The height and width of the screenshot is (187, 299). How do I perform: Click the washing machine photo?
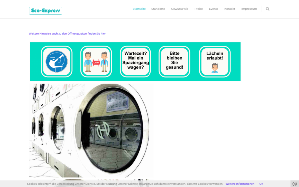coord(91,131)
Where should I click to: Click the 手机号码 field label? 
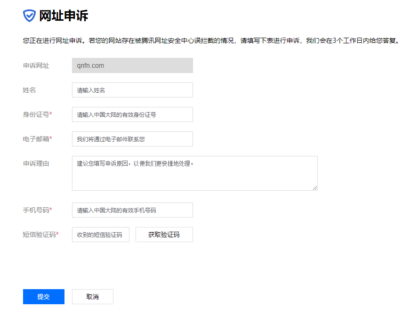[37, 210]
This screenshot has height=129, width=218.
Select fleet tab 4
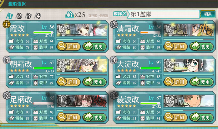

:: PROBLEM ::
Make a word-for-word copy of the entries, without any pictures.

:: SOLUTION TO THIS PROBLEM ::
The height and width of the screenshot is (187, 299). How do I perform: Click the washing machine photo?
coord(91,131)
Where should I click to: Click the 手机号码 field label? 
[37, 210]
This screenshot has height=129, width=218.
Select fleet tab 4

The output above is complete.